L’ingresso della Degenza ostetrica all’ospedale di Cosenza
Le difficoltà non mancano
Sono racconti che fanno brillare gli occhi dietro le mascherine, «spesso si danno dei giudizi sommari sull’aborto, diventa un tema politico, scalda i dibattiti – dice Francesco Cariati – ma bisognerebbe ricordare che dietro ogni storia c’è un dolore da rispettare. Noi qui facciamo il massimo per tutelare le donne e la loro scelta. Certo, le difficoltà non mancano. A partire dalla logistica».
L’aborto è anche un problema di privacy e lingua
Le donne che vengono in ospedale per abortire devono condividere gli spazi con le donne col pancione e con quelle che hanno appena partorito, s’incrociano, si sfiorano. «Siamo molto attenti a garantire la privacy, ad agire con il massimo tatto – aggiunge Cariati – ma il problema c’è, non si può negare. È necessario avere un’ala riservata per le interruzioni di gravidanza. Siamo in attesa che venga realizzata, questo renderà tutto più semplice». Quando? «Non ho informazioni certe sui tempi. Posso dire però che il progetto c’è».

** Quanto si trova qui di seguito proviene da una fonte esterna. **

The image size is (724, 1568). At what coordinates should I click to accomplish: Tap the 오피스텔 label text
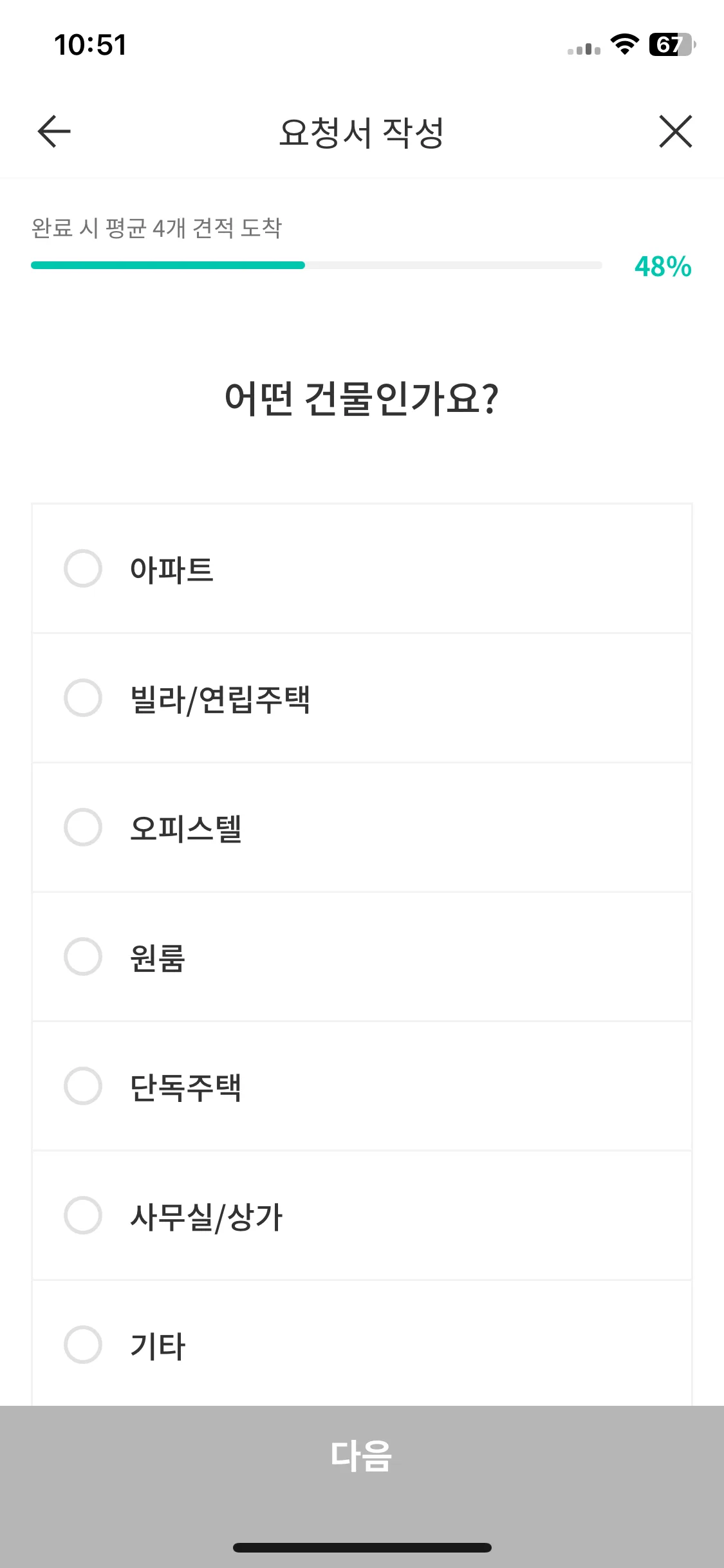click(185, 828)
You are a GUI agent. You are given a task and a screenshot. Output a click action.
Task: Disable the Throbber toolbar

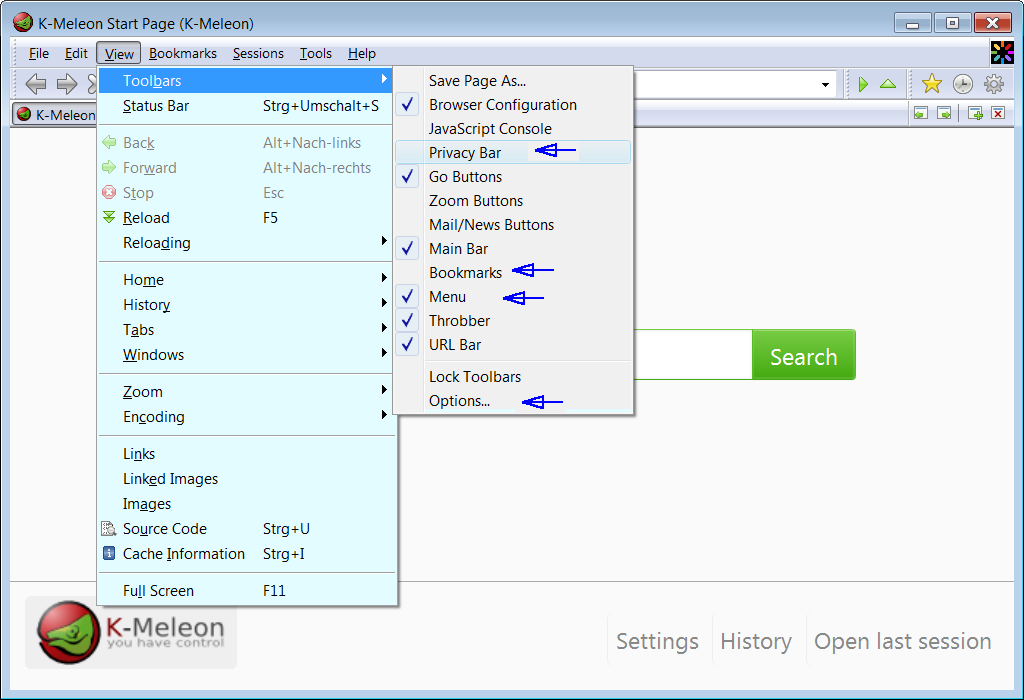point(459,321)
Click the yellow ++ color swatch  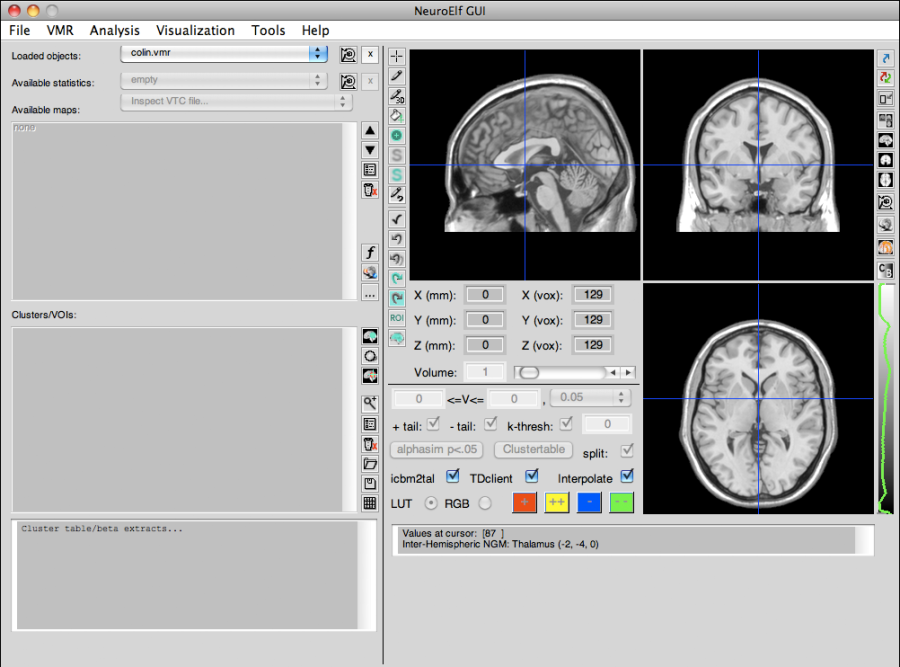[x=557, y=503]
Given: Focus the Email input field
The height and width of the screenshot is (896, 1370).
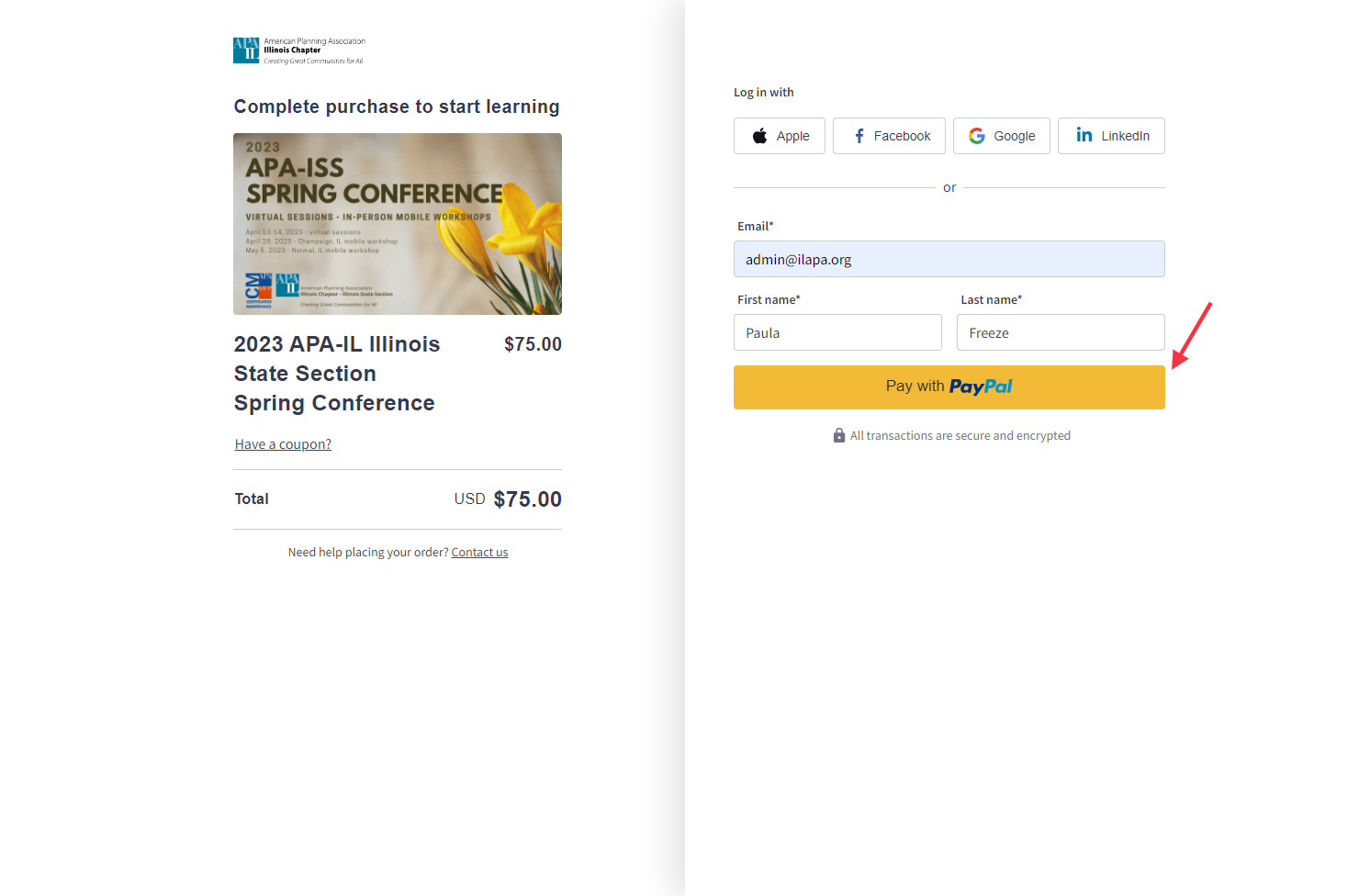Looking at the screenshot, I should 949,259.
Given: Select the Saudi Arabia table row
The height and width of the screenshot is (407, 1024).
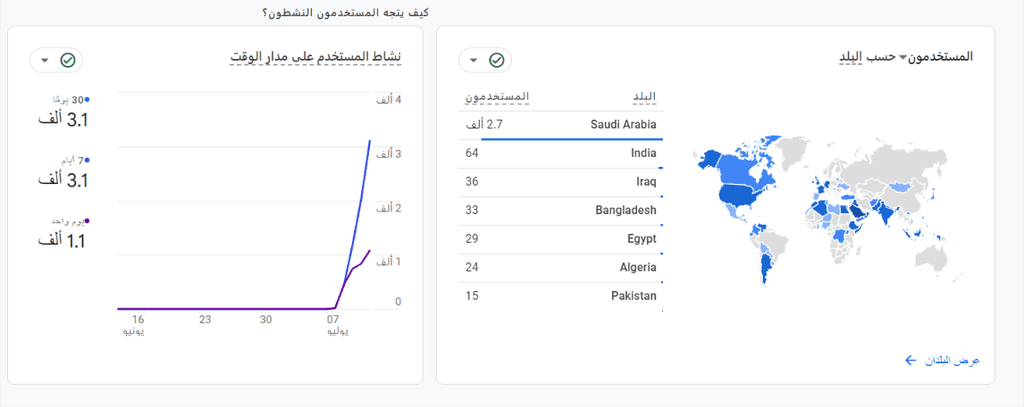Looking at the screenshot, I should click(x=560, y=125).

Un altro problema è quello della mediazione linguistica, le donne che non parlano l’italiano precipitano nel vortice di adempimenti burocratici e qualche volta si perdono. «Spesso ho di fronte ragazze sperdute, con le quali ho difficoltà anche solo a spiegare dove devono andare, cosa devono fare, quando devono tornare» dice Cariati. Molte di loro non sono informate sui metodi contraccettivi e capita che tornino anche due o tre volte in un anno. «Ecco, in momenti come questi, in cui rivedo in reparto una donna che ha già avuto più di un aborto volontario, ho qualche difficoltà, la redarguisco. Sono un ginecologo – ripete – il mio compito è dare la vita, questo non lo dimentico mai».
La chiacchierata si è protratta oltre i tempi stabiliti, ma le storie sono tante e tutte raccontano un pezzo di verità sull’aborto. Un’infermiera si avvicina alla porta, sta cercando proprio lui, da lontano gli fa segno con la mano, indica la sala parto. «Devo andare – dice Cariati – c’è un bambino che ha fretta. Lo faccio nascere e torno».